Puis le ministre, venant aux arguments de ceux qui estiment qu’une annulation de la dette entraîne une dégradation de la cote de crédit des pays africains, déclare:
“Quel sera, donc, l’impact d’un allègement de la dette sur l’image des États africains, notamment la perception de leur qualité de crédit ? En réalité, la perception de la qualité de crédit repose essentiellement sur deux éléments : la capacité ainsi que la volonté d’honorer, à date, les engagements financiers souscrits. La volonté de nos États d’assurer le service de la dette ne doit souffrir d’aucune équivoque”.
Des pays comme le Sénégal ont toujours été responsables dans la gestion de leur dette ; ce qui leur a valu de ne jamais être en défaut. Ainsi, l’appréciation, en termes de dégradation de la perception des créanciers sur les pays africains, est à relativiser.
Par ailleurs, le Sénégal – comme d’autres pays bénéficiaires dans le passé des initiatives PPTE – ont adopté une politique de gestion prudente, efficace et responsable de leur dette.

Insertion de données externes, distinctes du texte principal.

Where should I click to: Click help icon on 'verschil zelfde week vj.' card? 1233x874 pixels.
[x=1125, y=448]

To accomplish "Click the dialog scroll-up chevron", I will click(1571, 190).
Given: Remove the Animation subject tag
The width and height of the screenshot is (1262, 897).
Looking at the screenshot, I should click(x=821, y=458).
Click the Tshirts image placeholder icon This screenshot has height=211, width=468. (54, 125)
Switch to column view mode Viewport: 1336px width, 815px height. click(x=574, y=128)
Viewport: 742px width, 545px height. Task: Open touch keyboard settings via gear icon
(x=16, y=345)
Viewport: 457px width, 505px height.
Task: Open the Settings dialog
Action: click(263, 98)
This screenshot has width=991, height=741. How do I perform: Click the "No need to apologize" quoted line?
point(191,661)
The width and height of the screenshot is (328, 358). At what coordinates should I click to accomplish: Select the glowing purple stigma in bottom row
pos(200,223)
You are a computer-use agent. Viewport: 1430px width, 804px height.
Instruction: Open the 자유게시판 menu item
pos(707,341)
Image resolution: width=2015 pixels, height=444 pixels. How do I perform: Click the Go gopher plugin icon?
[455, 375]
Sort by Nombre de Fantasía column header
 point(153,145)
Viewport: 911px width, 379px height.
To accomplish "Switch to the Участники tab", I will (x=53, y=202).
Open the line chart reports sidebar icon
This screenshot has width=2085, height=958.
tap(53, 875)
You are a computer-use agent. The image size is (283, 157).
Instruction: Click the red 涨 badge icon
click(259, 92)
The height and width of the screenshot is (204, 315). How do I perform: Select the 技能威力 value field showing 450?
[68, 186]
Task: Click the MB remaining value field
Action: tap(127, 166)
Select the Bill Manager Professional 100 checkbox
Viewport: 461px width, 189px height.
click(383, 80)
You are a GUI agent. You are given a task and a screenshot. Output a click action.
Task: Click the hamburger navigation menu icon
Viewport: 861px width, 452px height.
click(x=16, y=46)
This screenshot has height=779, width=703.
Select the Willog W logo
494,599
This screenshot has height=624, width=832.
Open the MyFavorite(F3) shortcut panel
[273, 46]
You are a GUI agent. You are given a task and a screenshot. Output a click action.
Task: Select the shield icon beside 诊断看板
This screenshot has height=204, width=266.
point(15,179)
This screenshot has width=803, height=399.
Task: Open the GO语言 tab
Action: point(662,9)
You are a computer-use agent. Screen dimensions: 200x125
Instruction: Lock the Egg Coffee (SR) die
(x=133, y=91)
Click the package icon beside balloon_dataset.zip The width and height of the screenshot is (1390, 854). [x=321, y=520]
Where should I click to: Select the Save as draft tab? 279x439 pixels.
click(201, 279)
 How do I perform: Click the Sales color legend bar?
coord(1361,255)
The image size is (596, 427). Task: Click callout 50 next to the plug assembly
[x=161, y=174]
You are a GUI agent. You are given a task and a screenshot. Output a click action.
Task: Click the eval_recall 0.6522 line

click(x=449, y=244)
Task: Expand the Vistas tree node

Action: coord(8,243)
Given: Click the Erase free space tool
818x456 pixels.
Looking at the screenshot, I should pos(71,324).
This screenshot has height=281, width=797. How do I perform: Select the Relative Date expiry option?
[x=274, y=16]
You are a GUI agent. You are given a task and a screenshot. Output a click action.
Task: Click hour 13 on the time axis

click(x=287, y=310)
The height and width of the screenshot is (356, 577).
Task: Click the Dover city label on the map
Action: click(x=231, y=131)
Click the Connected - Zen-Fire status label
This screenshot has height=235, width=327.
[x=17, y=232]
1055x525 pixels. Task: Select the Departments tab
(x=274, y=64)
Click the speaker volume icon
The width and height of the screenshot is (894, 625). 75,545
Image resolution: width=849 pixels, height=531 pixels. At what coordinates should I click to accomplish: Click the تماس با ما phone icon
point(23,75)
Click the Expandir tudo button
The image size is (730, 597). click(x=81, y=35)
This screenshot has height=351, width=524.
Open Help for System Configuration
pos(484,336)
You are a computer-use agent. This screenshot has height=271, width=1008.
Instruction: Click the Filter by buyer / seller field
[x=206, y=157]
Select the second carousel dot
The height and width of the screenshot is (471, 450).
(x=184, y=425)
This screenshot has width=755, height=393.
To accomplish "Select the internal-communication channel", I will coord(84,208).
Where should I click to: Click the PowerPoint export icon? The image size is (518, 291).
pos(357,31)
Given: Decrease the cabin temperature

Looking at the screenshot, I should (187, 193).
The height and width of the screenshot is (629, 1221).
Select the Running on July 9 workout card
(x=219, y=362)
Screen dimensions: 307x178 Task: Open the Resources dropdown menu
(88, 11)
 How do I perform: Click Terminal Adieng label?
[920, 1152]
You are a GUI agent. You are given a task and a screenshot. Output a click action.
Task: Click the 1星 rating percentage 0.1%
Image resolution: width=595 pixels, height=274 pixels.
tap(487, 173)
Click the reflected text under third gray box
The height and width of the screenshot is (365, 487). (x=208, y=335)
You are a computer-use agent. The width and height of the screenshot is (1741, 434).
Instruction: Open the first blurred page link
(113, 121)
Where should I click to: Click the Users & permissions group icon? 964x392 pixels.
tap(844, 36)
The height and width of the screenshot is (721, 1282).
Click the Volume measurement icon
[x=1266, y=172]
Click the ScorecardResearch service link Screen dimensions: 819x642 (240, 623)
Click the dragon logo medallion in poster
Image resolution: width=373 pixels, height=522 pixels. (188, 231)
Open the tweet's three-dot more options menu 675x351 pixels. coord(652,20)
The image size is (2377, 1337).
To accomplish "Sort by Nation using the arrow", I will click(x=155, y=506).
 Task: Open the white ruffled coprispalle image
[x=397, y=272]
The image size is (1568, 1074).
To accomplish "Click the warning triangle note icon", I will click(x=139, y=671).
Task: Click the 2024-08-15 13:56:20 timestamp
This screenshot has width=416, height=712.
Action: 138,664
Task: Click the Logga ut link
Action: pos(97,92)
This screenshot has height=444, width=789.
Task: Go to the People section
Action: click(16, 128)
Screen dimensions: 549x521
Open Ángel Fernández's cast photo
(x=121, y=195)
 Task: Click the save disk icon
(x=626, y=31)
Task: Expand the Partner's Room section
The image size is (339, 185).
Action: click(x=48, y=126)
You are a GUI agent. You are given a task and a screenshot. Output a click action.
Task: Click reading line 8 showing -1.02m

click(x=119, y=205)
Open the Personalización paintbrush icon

La bonne mise en œuvre de cette politique dans le cadre d’une stratégie bien définie, selon des normes de l’Uemoa, des organes de gouvernance bien structurés avec des capacités avérées ont donné au Sénégal une double notation de S&P et de Moody’s qui le place au rang des émetteurs souverains de référence en Afrique.
L’endettement responsable se mesure à l’aune du respect à date des échéances d’engagements financiers. Des pays comme le Sénégal, faut-il le rappeler, n’ont jamais fait défaut à ce niveau, offrant ainsi un profil de débiteur évalué positivement aussi bien par les partenaires techniques et financiers, les bailleurs de fonds que par les investisseurs des marchés de capitaux.
Ce profil d’émetteur souverain de référence bénéficie d’une prime de risque nettement plus appréciée par les investisseurs qui accompagnent le Sénégal sur des émissions de maturité à trente ans.
Enfin, ce qui est proposé par le ministre béninois de l’Économie et des Finances – c’est-à-dire la mobilisation urgente de liquidités nouvelles, via des financements concessionnels et semi-concessionnels-des institutions multilatérales, hormis la création d’un véhicule financier ad hoc – correspond, en réalité, aux instruments de financements qui sont déjà disponibles pour les pays africains.
Cela dit, les annulations de la dette auprès des créanciers institutionnels sur des niveaux importants permettront d’obtenir des marges de manœuvres conséquentes pour un tel refinancement, en plus de pouvoir être utilisées pour des investissements structurants et à fort impact sur la croissance et l’emploi.
En cela, l’annulation de la dette institutionnelle sous forme de conversion en programmes d’investissements orientés sur des besoins de relance économique et de résilience sociale dans un monde post Covid-19 demeure une option intéressante pour l’Afrique et ses partenaires. Ainsi, le leadership du président Macky Sall est motivé par la volonté d’aboutir à des mesures fortes qui permettront à l’Afrique de poursuivre sa marche vers l’émergence.